[Items from a dataset]
____________________

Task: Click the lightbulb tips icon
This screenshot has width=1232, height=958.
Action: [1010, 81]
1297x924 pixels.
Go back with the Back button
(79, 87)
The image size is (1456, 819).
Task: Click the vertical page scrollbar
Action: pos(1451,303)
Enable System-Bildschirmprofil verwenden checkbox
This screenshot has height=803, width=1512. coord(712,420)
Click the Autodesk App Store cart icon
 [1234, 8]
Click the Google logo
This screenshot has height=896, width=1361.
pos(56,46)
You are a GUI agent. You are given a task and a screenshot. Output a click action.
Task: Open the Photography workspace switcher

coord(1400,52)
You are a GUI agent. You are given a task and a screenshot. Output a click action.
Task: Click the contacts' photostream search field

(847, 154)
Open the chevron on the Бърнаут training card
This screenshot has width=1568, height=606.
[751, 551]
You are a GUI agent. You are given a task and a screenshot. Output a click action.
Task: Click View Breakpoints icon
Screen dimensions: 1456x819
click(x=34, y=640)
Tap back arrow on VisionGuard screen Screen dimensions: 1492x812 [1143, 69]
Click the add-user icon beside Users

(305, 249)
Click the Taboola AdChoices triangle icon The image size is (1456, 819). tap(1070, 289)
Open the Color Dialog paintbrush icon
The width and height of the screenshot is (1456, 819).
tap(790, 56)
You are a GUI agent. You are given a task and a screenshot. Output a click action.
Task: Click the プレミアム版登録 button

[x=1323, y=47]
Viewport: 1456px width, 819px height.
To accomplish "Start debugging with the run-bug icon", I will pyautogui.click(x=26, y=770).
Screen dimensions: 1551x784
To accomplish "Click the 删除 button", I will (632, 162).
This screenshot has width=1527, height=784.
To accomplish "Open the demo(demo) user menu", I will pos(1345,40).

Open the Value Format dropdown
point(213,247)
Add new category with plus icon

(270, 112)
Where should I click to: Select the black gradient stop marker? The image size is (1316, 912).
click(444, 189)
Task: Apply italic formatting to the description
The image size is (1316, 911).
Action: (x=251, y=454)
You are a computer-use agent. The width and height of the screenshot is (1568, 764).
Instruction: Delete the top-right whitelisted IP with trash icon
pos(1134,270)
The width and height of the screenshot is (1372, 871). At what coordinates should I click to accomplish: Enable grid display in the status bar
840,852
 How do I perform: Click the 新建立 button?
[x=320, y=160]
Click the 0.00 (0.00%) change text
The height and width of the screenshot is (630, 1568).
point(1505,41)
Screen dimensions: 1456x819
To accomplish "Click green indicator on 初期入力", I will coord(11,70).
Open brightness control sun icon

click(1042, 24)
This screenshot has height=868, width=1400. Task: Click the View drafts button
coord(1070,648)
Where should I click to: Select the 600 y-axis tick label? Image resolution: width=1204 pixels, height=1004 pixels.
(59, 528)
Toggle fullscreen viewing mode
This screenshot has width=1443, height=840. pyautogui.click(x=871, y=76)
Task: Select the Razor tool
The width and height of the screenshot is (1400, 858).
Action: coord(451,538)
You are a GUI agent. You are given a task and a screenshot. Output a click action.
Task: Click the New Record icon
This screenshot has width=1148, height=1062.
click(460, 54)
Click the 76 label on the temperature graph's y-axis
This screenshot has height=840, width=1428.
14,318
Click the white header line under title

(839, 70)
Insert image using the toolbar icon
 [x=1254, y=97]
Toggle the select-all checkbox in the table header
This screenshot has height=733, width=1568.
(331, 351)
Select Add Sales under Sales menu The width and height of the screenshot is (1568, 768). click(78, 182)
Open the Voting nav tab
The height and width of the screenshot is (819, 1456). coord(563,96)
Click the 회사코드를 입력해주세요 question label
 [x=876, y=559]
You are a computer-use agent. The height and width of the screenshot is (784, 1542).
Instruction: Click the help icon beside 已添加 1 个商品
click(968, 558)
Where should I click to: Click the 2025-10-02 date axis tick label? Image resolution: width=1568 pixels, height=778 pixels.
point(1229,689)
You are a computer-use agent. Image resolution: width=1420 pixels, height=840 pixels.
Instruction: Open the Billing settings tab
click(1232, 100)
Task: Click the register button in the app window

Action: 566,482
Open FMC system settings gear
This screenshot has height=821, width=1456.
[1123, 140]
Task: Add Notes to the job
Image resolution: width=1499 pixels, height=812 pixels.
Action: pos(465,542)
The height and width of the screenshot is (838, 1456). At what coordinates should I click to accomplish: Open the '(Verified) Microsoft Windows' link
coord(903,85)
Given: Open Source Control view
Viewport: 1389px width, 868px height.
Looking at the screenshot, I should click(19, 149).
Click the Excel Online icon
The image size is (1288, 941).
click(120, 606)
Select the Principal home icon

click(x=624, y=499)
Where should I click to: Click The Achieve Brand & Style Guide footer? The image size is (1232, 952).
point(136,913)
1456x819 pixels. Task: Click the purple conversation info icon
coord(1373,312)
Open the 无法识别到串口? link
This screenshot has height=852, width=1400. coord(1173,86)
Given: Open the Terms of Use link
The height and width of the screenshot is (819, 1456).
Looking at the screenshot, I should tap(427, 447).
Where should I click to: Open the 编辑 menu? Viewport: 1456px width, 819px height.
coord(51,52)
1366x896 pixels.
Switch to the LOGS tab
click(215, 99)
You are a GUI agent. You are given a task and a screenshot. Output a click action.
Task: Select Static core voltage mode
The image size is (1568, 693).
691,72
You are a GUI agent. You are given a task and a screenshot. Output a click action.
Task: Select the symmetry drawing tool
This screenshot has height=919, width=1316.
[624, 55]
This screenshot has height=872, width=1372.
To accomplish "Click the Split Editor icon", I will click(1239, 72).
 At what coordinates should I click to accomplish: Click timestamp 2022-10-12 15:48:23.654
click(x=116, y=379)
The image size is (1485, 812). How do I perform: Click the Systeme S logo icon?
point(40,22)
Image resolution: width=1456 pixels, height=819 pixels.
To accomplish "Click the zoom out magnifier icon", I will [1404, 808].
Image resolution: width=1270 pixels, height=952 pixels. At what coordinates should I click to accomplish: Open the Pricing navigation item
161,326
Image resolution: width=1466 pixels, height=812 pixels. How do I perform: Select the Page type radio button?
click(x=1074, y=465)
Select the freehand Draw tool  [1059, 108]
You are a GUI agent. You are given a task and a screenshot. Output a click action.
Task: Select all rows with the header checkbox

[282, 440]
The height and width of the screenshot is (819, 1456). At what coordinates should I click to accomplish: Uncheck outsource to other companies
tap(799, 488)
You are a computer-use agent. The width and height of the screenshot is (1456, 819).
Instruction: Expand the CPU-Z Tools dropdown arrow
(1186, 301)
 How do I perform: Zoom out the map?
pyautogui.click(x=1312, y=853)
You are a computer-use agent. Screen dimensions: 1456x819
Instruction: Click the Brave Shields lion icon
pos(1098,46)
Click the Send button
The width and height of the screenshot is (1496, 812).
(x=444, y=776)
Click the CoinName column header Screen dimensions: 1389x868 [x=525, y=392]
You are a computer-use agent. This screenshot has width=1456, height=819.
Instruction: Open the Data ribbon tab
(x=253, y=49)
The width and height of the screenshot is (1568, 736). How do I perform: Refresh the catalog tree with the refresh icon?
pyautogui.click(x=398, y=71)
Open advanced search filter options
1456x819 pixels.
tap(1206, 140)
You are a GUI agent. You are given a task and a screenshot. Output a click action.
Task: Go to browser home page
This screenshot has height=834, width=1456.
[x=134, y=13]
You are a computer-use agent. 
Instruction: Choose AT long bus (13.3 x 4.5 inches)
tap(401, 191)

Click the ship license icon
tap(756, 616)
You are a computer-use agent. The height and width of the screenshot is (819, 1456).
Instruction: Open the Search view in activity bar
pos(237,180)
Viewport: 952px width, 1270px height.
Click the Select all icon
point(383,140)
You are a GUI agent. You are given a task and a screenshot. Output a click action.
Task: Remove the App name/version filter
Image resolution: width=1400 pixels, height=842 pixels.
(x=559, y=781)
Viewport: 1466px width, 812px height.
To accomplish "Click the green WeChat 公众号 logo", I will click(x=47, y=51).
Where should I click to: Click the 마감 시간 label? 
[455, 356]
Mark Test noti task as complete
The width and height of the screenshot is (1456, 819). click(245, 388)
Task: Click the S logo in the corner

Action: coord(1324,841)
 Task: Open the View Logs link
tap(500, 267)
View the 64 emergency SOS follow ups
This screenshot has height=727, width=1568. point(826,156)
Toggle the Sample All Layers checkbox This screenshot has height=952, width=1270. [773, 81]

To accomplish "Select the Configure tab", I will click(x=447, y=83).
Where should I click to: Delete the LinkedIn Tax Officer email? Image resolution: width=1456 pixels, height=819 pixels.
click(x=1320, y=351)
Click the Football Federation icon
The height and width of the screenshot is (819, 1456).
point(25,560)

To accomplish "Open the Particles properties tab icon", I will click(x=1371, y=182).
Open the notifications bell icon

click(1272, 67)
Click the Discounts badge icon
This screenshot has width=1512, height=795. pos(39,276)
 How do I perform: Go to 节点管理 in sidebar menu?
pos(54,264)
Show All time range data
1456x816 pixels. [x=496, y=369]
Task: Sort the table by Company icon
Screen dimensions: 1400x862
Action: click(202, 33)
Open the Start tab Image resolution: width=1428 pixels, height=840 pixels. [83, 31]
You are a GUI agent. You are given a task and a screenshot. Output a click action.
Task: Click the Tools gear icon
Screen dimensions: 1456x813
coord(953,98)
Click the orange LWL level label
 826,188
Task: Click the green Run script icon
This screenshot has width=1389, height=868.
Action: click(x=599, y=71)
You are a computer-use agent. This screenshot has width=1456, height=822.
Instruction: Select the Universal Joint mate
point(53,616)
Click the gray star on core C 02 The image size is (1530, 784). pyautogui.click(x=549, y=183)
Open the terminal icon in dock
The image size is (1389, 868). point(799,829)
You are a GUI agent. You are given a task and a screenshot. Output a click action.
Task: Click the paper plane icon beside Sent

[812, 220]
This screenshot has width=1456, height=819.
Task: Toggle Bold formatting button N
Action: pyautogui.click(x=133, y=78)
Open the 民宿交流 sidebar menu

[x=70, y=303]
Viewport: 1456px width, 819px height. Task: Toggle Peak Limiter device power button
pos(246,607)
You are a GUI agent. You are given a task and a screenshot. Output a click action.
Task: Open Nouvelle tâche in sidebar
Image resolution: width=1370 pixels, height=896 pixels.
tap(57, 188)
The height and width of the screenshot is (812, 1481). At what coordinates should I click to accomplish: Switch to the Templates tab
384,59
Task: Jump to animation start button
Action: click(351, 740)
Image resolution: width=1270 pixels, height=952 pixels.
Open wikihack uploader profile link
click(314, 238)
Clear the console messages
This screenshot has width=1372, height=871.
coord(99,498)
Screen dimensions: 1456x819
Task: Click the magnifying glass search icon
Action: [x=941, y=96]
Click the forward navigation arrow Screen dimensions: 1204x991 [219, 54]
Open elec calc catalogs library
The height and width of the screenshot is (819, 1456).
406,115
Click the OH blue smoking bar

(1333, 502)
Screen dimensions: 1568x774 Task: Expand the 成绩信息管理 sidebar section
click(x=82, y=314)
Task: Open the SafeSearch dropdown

____________________

Work order -
Give back exactly the lines above, from the line containing "Task: Sort the table by Company icon" through the line containing "Task: Click the Tools gear icon", with both end lines and nothing more.

Answer section -
Task: Sort the table by Company icon
Screen dimensions: 1400x862
Action: click(202, 33)
Open the Start tab Image resolution: width=1428 pixels, height=840 pixels. [83, 31]
You are a GUI agent. You are given a task and a screenshot. Output a click action.
Task: Click the Tools gear icon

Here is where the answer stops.